→ **EXERCISE A**:
Using the transhydrogenase passage, answer each question briefly:
(i) What do nicotinamide nucleotide transhydrogenases use to reduce NADP to NADPH?
(ii) Binding of NADP or NADPH to which domain had pronounced effects on the transmembrane helices in domain II?
(iii) With cyclic IMS-MS, sequence coverage in the transmembrane segments rose from what percentage to what percentage?
→ **EXERCISE B**:
Reproduce the transhydrogenase passage from "Ligand binding and conformational dynamics of" up to and including "exchange mass spectrometry.", with no changes.

→ **PASSAGE**:

Ligand binding and conformational dynamics of the E. coli nicotinamide nucleotide transhydrogenase revealed by hydrogen/deuterium exchange mass spectrometry.

Nicotinamide nucleotide transhydrogenases are integral membrane proteins that utilizes the proton motive force to reduce NADP to NADPH while converting NADH to NAD. Atomic structures of various transhydrogenases in different ligand-bound states have become available, and it is clear that the molecular mechanism involves major conformational changes. Here we utilized hydrogen/deuterium exchange mass spectrometry (HDX-MS) to map ligand binding sites and analyzed the structural dynamics of transhydrogenase. We found different allosteric effects on the protein depending on the bound ligand (NAD, NADH, NADP, NADPH). The binding of either NADP or NADPH to domain III had pronounced effects on the transmembrane helices comprising the proton-conducting channel in domain II. We also made use of cyclic ion mobility separation mass spectrometry (cyclic IMS-MS) to maximize coverage and sensitivity in the transmembrane domain, showing for the first time that this technique can be used for HDX-MS studies. Using cyclic IMS-MS, we increased sequence coverage from 68 % to 73 % in the transmembrane segments. Taken together, our results provide important new insights into the transhydrogenase reaction cycle and demonstrate the benefit of this new technique for HDX-MS to study ligand binding and conformational dynamics in membrane proteins.

→ **DATA**:
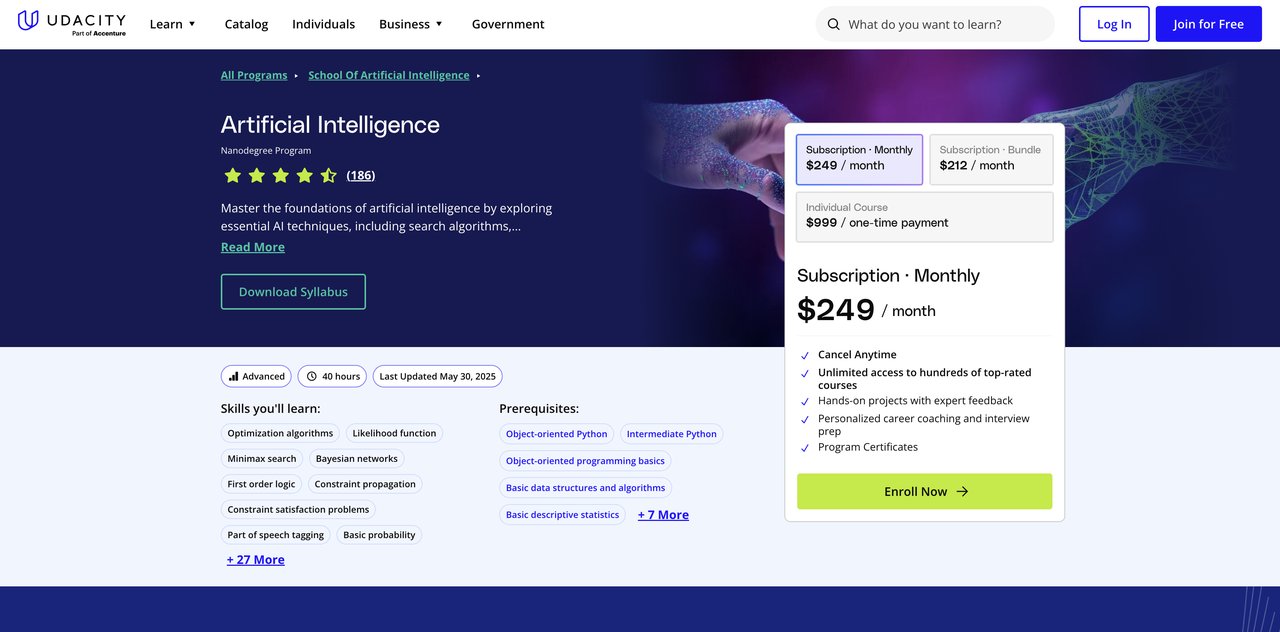The width and height of the screenshot is (1280, 632).
Task: Select the Subscription Monthly pricing option
Action: tap(859, 159)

→ **ANSWER AREA A**:
(i) The proton motive force.
(ii) Domain III.
(iii) From 68 % to 73 %.

→ **ANSWER AREA B**:
Ligand binding and conformational dynamics of the E. coli nicotinamide nucleotide transhydrogenase revealed by hydrogen/deuterium exchange mass spectrometry.